By Srini Kumar, Director of Data Science at Microsoft
Who does not hate being stopped and given a traffic ticket? Invariably, we think that something is not fair that we got it and everyone else did not. I am no different, and living in the SF Bay Area, I have often wondered if I could get the data about traffic tickets, particularly since there may be some unusual patterns.
While I could not find one for any data for the SF Bay Area, I supposed I could get some vicarious pleasure out of analyzing it for some place for which I could get data. As luck would have it, I did find something. It turns out that Montgomery County in Maryland does put all the traffic violation information online. Of course, they take out personally identifiable information, but do put out a lot of other information. If any official from that county is reading this, thanks for putting it online! Hopefully, other counties follow suit.
By the standards of the data sizes I have worked with, this is rather small; it is a little over 800K records, though it has about 35 columns, including latitude and longitude. I find it convenient to park the data in a relational database, analyze it using SQL first, and then get slices of it into R.
In this post, I'll be using Microsoft SQL Server to import and prepare the traffic violations data, and then use R to visualize the data.
The SQL language
If you are unfamiliar with SQL, this SQL tutorial has been around for a long time, and this is where I got started with SQL. Another thing I find convenient is to use an ETL tool. ETL, if you are not already familiar with it, stands for Extract-Transform-Load, and is as pervasive a utility in IT infrastructures in companies as plumbing and electrical wiring are in homes, and often just as invisible, and noticed only when unavailable. If you are determined to stay open source, you can use PostgreSQL for a database (I prefer PostgreSQL over MySQL, but you can choose whatever you become comfortable with) and say, Talend for the ETL. For this exercise, I had access to Microsoft SQL Server's 2016 preview, and ended up using it. An interesting thing is that it already has an ETL tool called SQL Server Integration Services, and a wizard that makes it extremely convenient to do it all in one place.

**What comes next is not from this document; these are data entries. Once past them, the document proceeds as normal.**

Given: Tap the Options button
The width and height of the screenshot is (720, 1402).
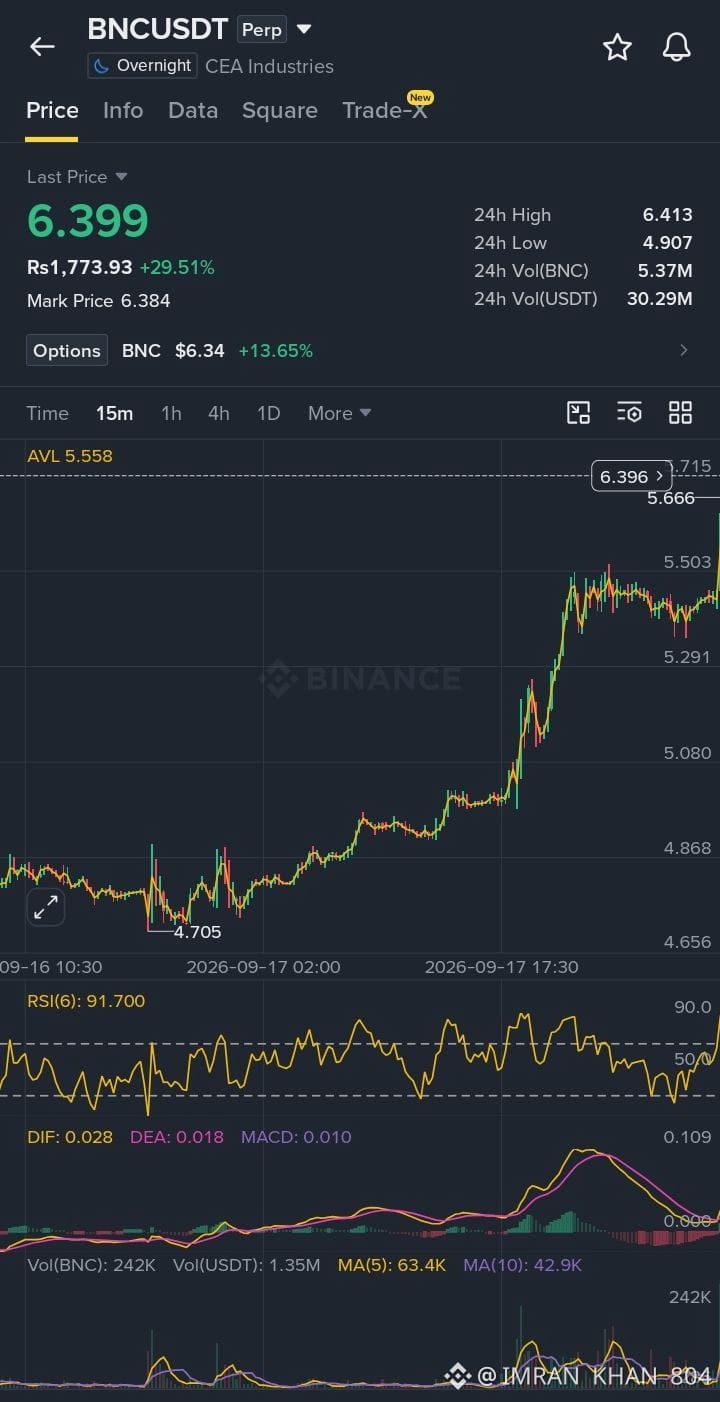Looking at the screenshot, I should 67,351.
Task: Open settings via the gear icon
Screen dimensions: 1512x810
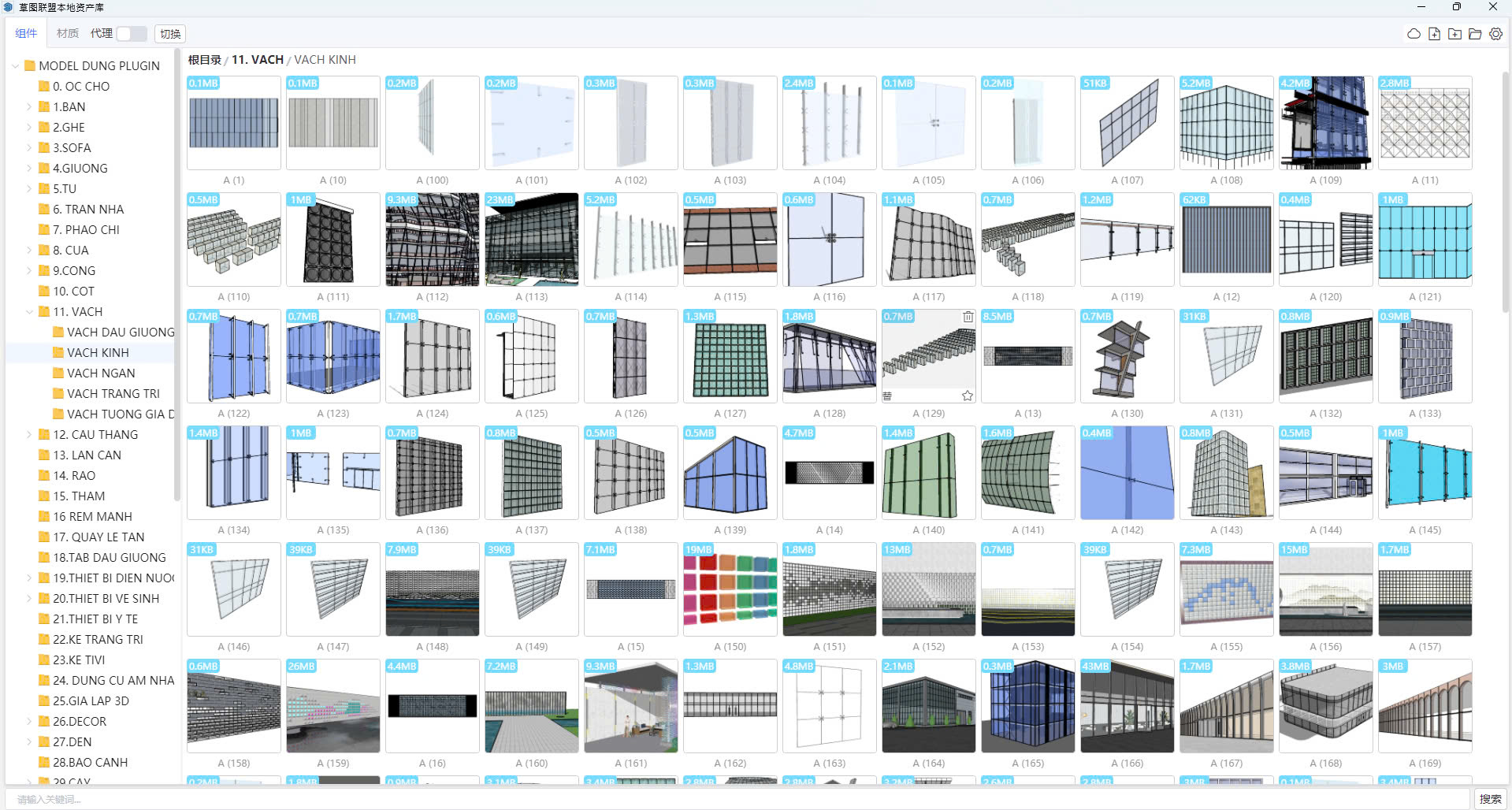Action: pos(1495,34)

Now, why do I spend so much time suggesting all these, when you can very easily just download a file, read it into R and do whatever you want with it? In a nutshell, because of all the goodies you get with it. For example, you could easily detect problems with the data as part of the load, and run SQL. You can handle data sizes that can't fit in memory. And at least with MS SQL, it gets better. You have an easy wizard that you can use to load the data, and figure out problems with it even before you load it. And with MS SQL, you can also run R from within it, on a large scale.
Here are the fields in the table. The query is quite simple, and accesses the meta data which is available in every relational database.
select column_name, data_type from INFORMATION_SCHEMA.columns where table_name = 'Montgomery_County_MD_Traffic_Violations'
order by ORDINAL_POSITION asc
Date Of Stop date
Time Of Stop time
Agency varchar
SubAgency varchar
Description varchar
Location varchar
latitude float
longitude float
Accident varchar
Belts varchar
Personal Injury varchar
Property Damage varchar
Fatal varchar
Commercial License varchar
HAZMAT varchar
Commercial Vehicle varchar
Alcohol varchar
Work Zone varchar
State varchar
VehicleType varchar
Year bigint
Make varchar
Model varchar
Color varchar
Violation Type varchar
Charge varchar
Article varchar
Contributed To Accident varchar
Race varchar
Gender varchar
Driver City varchar
Driver State varchar
DL State varchar
Arrest Type varchar
Geolocation varchar
month_of_year nvarchar
day_of_week nvarchar
hour_of_day int
num_day_of_week int
num_month_of_year int
The last five columns were created by me. It is trivial to create new columns in SQL Server (or any other relational database) and having them computed each time a new row is added.
With RODBC/RJDBC, it is easy to get data from an RDBMS and do what we want with it. Here is an interesting plot of violations by race and if they concentrate in certain areas.
The code to create the above chart uses, as you may have guessed, the ggmap library. Installing ggmap automatically includes the ggplot2 library as well. In order to plot this, we first get the geocodes for Montgomery county, which is easy to do. First, we get the geocode for the location, and then use the get_map function to get the map. Actually, the get_map function also has a zoom level, that we can play with to get the appropriate zoom if we need to zoom in or out instead of using the default.
Here is another one on violation concentrations related to the time of day (the scale is hours from midnight: 0 is midnight and 12 is noon):
The code to do this is as follows:
It looks like there are few violations are really small in the wee hours of the morning. How about violations by month by vehicle?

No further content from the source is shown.